##### ИСТОЧНИК
Такое понимание музея венчает идею путинской стабильности как «вечного настоящего». То есть нынешняя эпоха — это не просто страница в истории, но страница результирующая. Если мы хотим понять, зачем нужна была победа советского народа в Великой Отечественной войне, зачем нужны были жертвы индустриализации и так далее — то это все нужно было для того, чтобы мы сегодня видели над головой мирное небо и испытывали уверенность в завтрашнем дне, которую нам дарит современная российская власть. Власть, являющаяся продолжением и выражением того, что называется «историческая Россия», о которой все чаще говорят государственные функционеры. С другой стороны, этот растущий интерес к истории на третьем сроке Путина связан с обострившимся стремлением раз и навсегда выяснить отношения текущего государства со своей собственной исторической идентичностью. Все 1990-е и 2000-е годы этот вопрос в значительной степени оставался отложенным: путинское правление презентовало себя как прагматическое, технократическое, ориентированное на деполитизацию населения: что-то вроде «хватит с нас истории, давайте поживем нормально, без историй». В рамках этого подхода друг с другом вполне мирно уживались либеральные и консервативные версии, православие и реверансы в сторону советского прошлого — поскольку они не были принципиально важны. А на третьем сроке Путина и в особенности с началом украинского конфликта возникает острая потребность систематизации этих прежде риторических и декоративных элементов идеологии. Эта систематизация необходима государственному аппарату, так как ситуация, в которой практически каждая бюрократическая позиция используется для личного обогащения, приводит к кризису целеполагания. Сейчас чуть ли не любой коррупционер в России одновременно является истовым православным и считает себя государственником, и если бы такие люди не находили высший смысл своего существования в принадлежности к фантомной «исторической России», процессы внутреннего гниения государства были бы гораздо интенсивнее.

На выставке «Рюриковичи»На выставке «Рюриковичи»© myhistorypark.ru

— Можно ли сказать также, что смысл этого конструирования истории — противопоставить что-то вопросам к государственной власти, озвученным в ходе гражданских протестов 2011—2012 годов?

— Да, конечно, в идее об «исторической России» содержится консервативный посыл: существует тысячелетняя традиция российского государства, которая не может быть изменена волевым образом или революцией, а возрождается из всех катаклизмов благодаря верности традиции и православной вере, понимаемой как этническая, племенная русская религия. Эта антиреволюционная идеология действительно связана и с вызовом митингов 2011—2012 годов, и с навязчивой фантазией правящего класса об «оранжевой угрозе» — внешних силах, которые готовят свержение режима изнутри. Это представление об угрозе опрокинуто в прошлое: на каждом этапе российской истории мы видим как возрождение мистической структуры русского централизованного государства, так и заговоры, целью которых было пробудить темные силы разрушения и бунта.
##########
##### ИСХОДНЫЕ ДАННЫЕ
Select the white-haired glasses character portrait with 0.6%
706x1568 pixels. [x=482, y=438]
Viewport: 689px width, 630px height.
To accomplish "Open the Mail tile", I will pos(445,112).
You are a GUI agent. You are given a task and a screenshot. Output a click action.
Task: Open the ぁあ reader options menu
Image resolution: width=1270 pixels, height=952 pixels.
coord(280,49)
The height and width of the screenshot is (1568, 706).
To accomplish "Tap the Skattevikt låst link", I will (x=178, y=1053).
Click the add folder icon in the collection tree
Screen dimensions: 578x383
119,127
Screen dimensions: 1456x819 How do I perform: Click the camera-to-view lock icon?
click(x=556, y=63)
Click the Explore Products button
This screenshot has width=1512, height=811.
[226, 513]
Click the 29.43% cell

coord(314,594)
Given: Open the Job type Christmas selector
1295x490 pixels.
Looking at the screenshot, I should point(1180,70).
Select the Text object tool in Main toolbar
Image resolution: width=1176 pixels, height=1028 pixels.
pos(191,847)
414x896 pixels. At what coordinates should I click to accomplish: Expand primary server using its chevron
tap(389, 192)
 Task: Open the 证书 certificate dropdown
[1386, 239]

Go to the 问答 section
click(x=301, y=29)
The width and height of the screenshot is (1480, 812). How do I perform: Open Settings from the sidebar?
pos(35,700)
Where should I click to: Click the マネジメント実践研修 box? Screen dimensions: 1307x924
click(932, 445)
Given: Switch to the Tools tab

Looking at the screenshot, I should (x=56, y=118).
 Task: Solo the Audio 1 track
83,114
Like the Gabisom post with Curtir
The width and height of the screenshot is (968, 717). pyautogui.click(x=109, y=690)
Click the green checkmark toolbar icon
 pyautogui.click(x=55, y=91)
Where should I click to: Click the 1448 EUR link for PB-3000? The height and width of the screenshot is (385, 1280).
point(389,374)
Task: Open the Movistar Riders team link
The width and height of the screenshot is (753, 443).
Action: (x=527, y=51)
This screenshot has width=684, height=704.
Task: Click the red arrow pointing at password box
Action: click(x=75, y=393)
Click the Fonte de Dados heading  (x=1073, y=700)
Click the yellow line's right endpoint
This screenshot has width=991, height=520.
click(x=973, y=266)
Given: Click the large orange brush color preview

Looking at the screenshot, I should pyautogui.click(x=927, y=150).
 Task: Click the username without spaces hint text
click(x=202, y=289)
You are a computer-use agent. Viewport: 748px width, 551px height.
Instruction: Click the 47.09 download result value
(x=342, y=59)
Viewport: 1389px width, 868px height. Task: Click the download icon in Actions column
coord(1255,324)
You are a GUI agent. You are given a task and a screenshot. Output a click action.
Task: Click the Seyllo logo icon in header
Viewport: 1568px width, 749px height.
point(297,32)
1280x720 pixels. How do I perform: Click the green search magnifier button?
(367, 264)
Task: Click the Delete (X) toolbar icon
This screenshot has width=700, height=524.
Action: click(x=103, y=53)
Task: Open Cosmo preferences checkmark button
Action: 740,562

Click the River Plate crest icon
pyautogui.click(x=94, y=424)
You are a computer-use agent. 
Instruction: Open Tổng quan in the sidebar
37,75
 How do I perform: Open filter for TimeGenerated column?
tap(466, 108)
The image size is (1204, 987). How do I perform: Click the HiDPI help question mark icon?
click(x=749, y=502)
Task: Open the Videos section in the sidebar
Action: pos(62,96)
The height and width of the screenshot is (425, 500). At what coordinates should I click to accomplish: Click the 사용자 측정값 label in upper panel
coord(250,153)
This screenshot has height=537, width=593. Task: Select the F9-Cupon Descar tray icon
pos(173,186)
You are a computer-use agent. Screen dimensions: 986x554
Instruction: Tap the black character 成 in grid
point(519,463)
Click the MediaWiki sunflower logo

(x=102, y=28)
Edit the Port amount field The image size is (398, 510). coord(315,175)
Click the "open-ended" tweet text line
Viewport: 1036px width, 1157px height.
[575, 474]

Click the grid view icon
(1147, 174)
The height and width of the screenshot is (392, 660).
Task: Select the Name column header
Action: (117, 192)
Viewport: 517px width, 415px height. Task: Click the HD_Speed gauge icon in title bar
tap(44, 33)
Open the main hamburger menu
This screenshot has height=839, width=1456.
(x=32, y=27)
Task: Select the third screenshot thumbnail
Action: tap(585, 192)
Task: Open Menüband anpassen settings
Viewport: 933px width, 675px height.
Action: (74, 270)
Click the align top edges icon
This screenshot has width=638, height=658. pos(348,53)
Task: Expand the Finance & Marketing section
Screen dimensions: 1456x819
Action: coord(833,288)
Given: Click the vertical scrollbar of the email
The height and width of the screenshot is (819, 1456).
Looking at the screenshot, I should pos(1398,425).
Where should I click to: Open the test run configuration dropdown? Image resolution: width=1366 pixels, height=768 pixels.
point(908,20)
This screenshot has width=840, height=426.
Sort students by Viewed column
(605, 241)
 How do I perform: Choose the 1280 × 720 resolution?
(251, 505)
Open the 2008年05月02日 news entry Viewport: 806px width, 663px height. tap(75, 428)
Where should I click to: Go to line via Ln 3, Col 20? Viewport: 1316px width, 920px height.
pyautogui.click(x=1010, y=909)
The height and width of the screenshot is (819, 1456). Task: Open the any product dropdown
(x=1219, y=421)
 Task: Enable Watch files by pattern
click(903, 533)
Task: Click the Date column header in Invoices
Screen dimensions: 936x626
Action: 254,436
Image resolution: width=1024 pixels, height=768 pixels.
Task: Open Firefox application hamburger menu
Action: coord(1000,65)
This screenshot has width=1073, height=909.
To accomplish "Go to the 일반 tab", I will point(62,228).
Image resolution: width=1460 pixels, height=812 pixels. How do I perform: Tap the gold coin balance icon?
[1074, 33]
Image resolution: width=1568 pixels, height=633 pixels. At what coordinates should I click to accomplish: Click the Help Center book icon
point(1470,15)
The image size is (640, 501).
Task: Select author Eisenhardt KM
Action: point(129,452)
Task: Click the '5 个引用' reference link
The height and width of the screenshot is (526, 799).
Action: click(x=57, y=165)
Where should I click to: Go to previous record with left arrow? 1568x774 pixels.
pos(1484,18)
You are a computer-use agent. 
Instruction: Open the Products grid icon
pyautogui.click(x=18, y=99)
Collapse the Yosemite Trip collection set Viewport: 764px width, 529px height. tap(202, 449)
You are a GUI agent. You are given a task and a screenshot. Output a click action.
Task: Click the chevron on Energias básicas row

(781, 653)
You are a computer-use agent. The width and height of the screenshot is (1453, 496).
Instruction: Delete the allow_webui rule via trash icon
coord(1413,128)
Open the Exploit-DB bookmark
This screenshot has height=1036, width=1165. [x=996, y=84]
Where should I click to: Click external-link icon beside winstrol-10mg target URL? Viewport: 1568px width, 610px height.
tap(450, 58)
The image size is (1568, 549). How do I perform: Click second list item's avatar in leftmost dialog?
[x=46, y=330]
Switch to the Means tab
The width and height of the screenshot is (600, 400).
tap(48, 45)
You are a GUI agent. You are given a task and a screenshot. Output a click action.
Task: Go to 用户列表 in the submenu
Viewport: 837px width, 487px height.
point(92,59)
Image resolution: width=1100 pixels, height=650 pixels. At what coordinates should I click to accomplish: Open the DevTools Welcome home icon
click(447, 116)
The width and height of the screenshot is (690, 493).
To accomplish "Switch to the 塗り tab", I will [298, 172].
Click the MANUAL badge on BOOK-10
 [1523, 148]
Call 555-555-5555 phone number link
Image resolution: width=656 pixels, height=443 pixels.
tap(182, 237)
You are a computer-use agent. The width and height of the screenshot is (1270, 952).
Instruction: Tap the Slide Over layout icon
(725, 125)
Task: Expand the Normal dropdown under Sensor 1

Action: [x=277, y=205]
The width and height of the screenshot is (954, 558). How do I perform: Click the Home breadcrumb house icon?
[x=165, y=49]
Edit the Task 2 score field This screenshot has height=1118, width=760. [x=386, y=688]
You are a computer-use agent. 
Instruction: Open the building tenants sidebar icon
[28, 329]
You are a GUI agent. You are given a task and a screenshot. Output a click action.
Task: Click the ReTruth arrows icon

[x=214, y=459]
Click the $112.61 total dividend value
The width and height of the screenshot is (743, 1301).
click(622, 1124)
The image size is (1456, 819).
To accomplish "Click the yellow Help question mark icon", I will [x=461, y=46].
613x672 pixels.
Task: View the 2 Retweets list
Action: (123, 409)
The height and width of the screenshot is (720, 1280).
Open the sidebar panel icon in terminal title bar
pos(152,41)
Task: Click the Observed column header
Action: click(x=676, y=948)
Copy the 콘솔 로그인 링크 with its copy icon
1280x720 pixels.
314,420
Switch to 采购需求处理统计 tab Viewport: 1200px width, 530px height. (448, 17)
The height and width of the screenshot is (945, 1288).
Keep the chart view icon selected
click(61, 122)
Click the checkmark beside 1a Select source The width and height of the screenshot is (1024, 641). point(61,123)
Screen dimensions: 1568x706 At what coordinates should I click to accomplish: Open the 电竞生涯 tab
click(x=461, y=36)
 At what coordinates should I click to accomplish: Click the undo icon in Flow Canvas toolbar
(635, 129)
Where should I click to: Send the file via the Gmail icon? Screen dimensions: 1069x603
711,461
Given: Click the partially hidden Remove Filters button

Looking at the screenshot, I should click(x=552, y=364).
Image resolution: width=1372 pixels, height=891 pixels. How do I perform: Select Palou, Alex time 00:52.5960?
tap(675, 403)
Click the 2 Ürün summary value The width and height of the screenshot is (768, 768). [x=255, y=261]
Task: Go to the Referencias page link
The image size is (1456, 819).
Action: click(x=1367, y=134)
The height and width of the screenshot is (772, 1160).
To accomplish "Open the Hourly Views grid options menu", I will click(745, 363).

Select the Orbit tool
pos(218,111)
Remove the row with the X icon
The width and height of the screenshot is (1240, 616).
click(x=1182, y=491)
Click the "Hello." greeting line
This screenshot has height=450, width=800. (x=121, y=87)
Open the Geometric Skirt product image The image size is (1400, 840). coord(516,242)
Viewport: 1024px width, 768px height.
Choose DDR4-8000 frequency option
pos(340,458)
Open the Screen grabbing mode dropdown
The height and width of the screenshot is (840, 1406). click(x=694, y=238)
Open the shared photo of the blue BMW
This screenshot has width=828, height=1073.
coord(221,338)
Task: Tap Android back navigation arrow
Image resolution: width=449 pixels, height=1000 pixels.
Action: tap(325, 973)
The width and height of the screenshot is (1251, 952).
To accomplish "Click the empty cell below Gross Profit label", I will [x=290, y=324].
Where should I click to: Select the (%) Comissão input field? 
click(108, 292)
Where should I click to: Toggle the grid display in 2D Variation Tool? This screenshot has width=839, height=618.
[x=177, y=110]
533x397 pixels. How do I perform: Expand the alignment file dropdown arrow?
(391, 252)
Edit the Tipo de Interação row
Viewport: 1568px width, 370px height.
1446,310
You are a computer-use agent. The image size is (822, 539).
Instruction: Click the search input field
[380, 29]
##########
## [ЧТО СДЕЛАТЬ]
Подхватите текст об идее «исторической России» в государственной идеологии и продолжите его сразу после последнего предложения. Список здесь не понадобится.

## [ОТВЕТ]
Квинтэссенция подобной идеологии — серия выставок «Моя история», прошедшая в Манеже и теперь разместившаяся на ВДНХ. Один из ее основных мотивов — криминализация не только революции 1917 года, но и любого протеста. Это не только известные конспирологические нарративы о масонстве декабристов или финансовой поддержке народовольцев американскими банкирами, но и утверждения, что за восстаниями Разина, Булавина или Пугачева тоже стояли иностранные разведки. Согласно концепции этой выставки, с XIX века внешние силы переходят к другой тактике, используя в качестве инструмента уже не крестьян, но предателей внутри элиты, «образованного Пугачева» (используя определение Жозефа де Местра). Логичным развитием этой линии может быть, например, предположение, что такого рода предатели развалили Советский Союз и организовала эту «крупнейшую геополитическую катастрофу XX века» и так далее.

Все ориентиры современной государственной власти находят в этих выставках свои подтверждения в сколь угодно отдаленном прошлом. Этой цели служат, например, сопровождающие всю экспозицию постеры с поясняющими цитатами Владимира Путина, Сергея Лаврова и патриарха Кирилла. Так, в разделе, посвященном декабристам и народникам, есть плакат с высказыванием Путина о том, что на протяжении нашей истории мы слишком часто сталкивались не с оппозицией к власти, а с оппозицией к самой России. В другом месте Сергей Лавров разъясняет, что Александр Невский заложил основы «многовекторной российской дипломатии», так как был готов взаимодействовать с Востоком — Золотой Ордой и в то же время противостоять амбициям Запада в битве на Чудском озере. В связи с монгольским нашествием патриарх Кирилл говорит, что Орда оказалась менее серьезной угрозой, чем крестоносцы: первые претендовали лишь на земную власть, в то время как вторые покушались на душу и пытались изменить цивилизационный код русского народа.

Сергей Лавров разъясняет, что Александр Невский заложил основы «многовекторной российской дипломатии».

— Интересно, что форма развлекательной мультимедийной выставки-шоу вне исторического музея играет здесь роль алиби, чтобы сконструировать антинаучный нарратив. Музей, как бы он ни был консервативен, должен следовать фактам и документам, а на этой выставке нет практически ни одного документа, только сакральные реликвии вроде икон — и именно поэтому эту столь важную для современной государственной идеологии выставку провели в Манеже, а теперь перевезли на ВДНХ.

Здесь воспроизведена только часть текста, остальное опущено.